Wall sits improve lower body endurance, trunk control, and body awareness. For kids with weak postural muscles or poor sitting balance, this exercise helps build the foundation for sitting at school or play tables.
Make it fun by using timers or pretending they are a “statue” that cannot move until the story ends.
Making It Part of the Day
None of these activities require a dedicated therapy room or set schedule. The goal is not perfection. It is consistency.
Try to layer these strategies into your daily routine:
A pillow path before breakfast
Animal walks to clean up toys
A laundry basket pull while transitioning to nap
Wall sits before screen time
Obstacle courses during outdoor play
Even five minutes per activity makes a difference over time. Children learn through repetition and variation, not long sessions.
When to Involve a Pediatric Therapist
If your child consistently avoids movement, seems uncomfortable in their body, falls often, or struggles with balance and strength, it may be time to involve a therapist.
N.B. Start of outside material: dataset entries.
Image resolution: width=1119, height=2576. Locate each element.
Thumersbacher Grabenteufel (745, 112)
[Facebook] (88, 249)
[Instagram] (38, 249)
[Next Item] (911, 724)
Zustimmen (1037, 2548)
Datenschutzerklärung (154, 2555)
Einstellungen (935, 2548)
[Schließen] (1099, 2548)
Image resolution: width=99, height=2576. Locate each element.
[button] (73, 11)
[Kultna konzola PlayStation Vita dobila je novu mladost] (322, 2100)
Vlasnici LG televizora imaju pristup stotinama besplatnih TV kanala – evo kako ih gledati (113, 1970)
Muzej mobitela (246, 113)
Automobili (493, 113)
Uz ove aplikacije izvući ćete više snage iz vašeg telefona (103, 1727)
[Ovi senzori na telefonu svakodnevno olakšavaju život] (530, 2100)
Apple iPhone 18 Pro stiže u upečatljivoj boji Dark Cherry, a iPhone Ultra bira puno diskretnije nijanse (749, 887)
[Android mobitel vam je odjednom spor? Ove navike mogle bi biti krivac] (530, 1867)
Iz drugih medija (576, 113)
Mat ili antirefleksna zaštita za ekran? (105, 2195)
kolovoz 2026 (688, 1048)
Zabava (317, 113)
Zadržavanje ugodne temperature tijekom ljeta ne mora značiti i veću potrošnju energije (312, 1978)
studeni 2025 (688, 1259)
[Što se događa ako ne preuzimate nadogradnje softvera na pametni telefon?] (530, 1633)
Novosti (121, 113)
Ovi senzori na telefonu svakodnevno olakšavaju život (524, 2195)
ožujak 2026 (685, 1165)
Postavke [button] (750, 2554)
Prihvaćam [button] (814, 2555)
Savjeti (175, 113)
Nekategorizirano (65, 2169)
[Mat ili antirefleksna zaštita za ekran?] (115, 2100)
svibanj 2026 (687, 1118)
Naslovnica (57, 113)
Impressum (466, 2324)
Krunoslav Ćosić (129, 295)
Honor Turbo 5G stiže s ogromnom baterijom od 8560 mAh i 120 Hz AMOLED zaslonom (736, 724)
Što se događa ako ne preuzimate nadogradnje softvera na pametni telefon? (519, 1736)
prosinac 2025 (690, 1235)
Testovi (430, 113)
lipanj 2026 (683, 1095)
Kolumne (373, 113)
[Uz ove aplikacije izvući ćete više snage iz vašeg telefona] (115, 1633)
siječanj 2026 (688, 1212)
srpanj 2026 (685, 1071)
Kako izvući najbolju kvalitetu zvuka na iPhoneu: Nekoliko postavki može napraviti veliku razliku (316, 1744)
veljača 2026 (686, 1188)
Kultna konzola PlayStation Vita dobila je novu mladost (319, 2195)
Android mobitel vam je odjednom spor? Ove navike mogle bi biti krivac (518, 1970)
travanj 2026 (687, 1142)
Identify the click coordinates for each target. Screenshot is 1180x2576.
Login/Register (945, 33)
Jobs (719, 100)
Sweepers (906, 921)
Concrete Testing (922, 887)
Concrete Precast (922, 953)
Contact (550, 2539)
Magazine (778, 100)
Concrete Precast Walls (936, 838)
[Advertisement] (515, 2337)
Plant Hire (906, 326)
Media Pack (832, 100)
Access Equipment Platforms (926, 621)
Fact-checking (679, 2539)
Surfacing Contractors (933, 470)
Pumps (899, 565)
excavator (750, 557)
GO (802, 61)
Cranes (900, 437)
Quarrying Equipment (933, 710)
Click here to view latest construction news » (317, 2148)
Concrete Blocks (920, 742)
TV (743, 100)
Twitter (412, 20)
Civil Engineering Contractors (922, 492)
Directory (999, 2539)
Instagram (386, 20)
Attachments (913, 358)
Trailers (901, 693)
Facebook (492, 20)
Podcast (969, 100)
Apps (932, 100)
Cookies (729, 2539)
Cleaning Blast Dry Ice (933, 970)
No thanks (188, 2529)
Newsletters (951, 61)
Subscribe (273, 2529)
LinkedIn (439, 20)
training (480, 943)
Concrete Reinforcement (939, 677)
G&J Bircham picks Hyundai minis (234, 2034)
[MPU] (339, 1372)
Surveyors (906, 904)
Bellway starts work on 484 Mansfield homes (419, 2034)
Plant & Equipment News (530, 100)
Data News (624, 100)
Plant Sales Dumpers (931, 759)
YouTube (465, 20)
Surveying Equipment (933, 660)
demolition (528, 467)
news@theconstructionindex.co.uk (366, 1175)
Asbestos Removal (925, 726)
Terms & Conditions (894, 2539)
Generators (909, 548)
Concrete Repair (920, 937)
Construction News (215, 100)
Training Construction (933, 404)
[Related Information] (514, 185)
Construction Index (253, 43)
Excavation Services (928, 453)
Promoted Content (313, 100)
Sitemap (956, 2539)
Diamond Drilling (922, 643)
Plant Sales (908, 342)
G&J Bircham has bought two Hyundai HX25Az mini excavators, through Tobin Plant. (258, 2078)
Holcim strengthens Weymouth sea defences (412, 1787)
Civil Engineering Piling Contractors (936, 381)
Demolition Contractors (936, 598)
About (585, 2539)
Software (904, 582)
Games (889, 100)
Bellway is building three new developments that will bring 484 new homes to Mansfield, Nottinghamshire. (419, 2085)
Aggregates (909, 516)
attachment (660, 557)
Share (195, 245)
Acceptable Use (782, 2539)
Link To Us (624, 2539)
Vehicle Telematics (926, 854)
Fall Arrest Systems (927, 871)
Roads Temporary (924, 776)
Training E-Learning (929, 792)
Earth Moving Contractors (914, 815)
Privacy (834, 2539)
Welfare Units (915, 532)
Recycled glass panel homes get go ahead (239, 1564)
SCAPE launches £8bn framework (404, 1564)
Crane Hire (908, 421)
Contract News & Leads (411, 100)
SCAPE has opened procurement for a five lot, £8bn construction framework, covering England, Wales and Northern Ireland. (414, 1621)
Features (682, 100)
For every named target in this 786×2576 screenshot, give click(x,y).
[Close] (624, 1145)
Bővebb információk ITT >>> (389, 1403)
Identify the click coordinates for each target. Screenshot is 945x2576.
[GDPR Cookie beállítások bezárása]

Pediatric physical therapists can evaluate your child’s motor patterns, tone, endurance, and coordination. We provide guided plans that build skills at the right level of challenge.
Home strategies are powerful, but when combined with professional insight, they become even more effective.

You Are Already Helping
Just by reading this, you are showing up for your child in a meaningful way. You do not have to create a perfect routine or push them to do more than they are ready for.
Start small. Follow their lead. Keep it playful.
Movement builds confidence. Confidence builds participation. Participation builds independence.